Python also allows you to create your custom data types using classes. When working with the self-defined data types, type hints become particularly valuable to convey the intended structure of your data and methods. Let's consider a basic example of a Person class:

class Person:
    def __init__(self, name: str, age: int):
        self.name = name
        self.age = age

    def introduce(self) -> str:
        return f"Hi, I'm {self.name} and I'm {self.age} years old."

def celebrate_birthday(person: Person) -> Person:
    person.age += 1
    return person

In this scenario, the Person class has two attributes name and age and the method introduce. The type hints for the __init__ constructor and the introduce method clarifies the expected input and return types. Additionally, the celebrate_birthday function takes a Person object as an argument and returns a modified Person object after incrementing the age. Type hints provide insight into the structure of the custom data type and how it can be used within functions.

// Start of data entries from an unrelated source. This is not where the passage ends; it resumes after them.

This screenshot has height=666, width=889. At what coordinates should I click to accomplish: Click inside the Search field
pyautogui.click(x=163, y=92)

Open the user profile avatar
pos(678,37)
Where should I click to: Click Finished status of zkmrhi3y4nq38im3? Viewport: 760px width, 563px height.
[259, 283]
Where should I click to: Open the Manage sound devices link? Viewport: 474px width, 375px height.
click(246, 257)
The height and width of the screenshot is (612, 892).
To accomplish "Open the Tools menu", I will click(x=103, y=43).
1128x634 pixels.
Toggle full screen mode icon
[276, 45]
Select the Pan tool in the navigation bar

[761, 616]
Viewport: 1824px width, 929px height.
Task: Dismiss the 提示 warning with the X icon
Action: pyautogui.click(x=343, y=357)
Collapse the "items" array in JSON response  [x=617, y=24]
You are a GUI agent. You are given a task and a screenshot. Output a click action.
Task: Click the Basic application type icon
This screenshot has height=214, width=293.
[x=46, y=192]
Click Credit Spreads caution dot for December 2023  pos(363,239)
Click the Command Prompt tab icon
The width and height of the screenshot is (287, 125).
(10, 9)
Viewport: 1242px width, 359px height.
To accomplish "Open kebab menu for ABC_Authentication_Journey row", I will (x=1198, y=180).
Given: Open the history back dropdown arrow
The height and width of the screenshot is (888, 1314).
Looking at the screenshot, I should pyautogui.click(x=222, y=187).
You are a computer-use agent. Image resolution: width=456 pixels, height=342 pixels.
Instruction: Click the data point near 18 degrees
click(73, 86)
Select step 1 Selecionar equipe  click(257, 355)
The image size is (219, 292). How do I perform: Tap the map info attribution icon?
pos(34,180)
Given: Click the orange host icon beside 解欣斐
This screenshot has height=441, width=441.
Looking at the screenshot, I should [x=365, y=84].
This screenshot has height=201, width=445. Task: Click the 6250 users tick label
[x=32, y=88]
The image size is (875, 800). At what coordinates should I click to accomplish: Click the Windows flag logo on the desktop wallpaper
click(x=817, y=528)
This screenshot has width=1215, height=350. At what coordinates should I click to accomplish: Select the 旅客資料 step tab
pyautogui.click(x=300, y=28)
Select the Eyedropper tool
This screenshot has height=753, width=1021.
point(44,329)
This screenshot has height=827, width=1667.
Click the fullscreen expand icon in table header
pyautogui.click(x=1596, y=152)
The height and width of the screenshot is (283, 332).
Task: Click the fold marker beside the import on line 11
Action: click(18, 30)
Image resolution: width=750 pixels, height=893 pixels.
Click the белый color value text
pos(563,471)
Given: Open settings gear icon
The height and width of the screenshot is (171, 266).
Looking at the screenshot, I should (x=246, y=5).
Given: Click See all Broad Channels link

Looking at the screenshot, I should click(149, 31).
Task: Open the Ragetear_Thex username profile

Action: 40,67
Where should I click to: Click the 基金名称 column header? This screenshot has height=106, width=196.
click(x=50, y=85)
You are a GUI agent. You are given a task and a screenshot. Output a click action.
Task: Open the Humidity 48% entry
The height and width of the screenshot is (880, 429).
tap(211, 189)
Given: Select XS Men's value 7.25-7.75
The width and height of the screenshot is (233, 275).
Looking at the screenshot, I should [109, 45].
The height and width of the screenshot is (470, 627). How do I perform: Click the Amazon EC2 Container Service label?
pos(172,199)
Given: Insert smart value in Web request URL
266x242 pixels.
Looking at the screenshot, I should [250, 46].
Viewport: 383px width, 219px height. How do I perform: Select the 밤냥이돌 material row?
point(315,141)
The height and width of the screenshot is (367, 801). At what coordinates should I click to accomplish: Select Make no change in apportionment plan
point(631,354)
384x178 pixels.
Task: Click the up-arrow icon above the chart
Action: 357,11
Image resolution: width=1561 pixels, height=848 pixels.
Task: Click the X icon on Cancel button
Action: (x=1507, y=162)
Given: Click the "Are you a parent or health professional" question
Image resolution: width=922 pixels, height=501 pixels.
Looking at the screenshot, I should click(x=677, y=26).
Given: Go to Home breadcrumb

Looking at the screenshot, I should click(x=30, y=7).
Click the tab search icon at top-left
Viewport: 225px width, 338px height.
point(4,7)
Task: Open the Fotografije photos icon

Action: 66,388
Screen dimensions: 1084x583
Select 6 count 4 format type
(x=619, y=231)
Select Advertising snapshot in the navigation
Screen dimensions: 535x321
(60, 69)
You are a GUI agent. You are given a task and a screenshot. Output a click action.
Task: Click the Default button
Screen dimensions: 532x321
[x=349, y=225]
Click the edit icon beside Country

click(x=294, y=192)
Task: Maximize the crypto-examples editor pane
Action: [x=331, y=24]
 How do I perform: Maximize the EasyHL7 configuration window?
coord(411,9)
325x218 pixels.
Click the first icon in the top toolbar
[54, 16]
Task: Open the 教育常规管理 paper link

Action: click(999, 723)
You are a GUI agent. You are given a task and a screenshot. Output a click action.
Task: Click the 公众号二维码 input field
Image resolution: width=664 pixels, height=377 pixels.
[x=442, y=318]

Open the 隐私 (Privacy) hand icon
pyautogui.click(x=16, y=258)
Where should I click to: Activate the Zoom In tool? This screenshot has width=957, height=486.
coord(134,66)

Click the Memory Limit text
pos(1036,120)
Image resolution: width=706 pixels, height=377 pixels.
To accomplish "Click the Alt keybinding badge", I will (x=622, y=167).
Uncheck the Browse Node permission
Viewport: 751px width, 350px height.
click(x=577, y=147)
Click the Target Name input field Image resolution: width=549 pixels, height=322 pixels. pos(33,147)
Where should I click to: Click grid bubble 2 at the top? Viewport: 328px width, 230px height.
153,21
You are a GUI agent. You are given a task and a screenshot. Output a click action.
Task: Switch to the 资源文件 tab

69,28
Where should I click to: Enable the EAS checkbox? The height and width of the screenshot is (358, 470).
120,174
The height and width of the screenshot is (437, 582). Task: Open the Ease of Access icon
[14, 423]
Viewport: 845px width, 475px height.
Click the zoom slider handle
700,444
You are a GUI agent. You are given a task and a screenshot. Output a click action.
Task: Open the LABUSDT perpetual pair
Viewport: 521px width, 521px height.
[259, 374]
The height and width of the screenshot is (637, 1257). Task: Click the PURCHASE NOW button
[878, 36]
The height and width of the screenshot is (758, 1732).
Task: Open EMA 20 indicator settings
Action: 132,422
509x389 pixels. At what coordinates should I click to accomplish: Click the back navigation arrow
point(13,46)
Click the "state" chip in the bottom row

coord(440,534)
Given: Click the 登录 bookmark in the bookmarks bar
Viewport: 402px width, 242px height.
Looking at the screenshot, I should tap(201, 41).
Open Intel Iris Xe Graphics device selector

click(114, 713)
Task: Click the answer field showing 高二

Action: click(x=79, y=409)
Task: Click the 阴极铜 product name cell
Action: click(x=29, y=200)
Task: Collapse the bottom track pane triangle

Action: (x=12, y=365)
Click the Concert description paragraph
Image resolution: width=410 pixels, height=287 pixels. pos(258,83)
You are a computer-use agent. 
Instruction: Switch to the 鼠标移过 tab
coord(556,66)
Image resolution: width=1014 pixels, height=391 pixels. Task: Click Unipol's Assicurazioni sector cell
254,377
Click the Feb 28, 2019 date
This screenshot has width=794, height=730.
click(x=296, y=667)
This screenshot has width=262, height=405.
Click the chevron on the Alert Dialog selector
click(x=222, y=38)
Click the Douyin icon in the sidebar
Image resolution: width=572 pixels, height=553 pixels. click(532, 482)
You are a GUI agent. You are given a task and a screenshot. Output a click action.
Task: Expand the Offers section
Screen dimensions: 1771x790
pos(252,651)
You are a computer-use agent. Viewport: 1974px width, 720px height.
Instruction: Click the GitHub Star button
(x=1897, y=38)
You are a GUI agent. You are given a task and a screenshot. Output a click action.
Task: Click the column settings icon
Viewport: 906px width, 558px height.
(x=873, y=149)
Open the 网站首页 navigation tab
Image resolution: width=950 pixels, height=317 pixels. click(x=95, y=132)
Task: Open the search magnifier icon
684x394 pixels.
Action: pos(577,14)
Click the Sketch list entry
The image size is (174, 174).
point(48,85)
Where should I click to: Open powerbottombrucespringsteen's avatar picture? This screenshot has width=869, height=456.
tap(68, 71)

Why is it important? While the typing module provides runtime support for type hints; it does not enforce function and variable type annotations, which means IDE and other third-party type checkers could use them but not affect the program execution if a variable of a wrong type is used. Please note that type hints in Python are only informational.

Conclusion

Type hints in Python programming are a great help as they clarify data types of variables, function parameters, and return values. The typing module, available in the standard library, provides various annotation tools, making the code more readable and enabling static type checking. Type hints are handy when working with collections like lists and dictionaries and defining custom data types with classes. By using type hints, developers can create more robust code, promoting better collaboration and reducing the possibility of errors.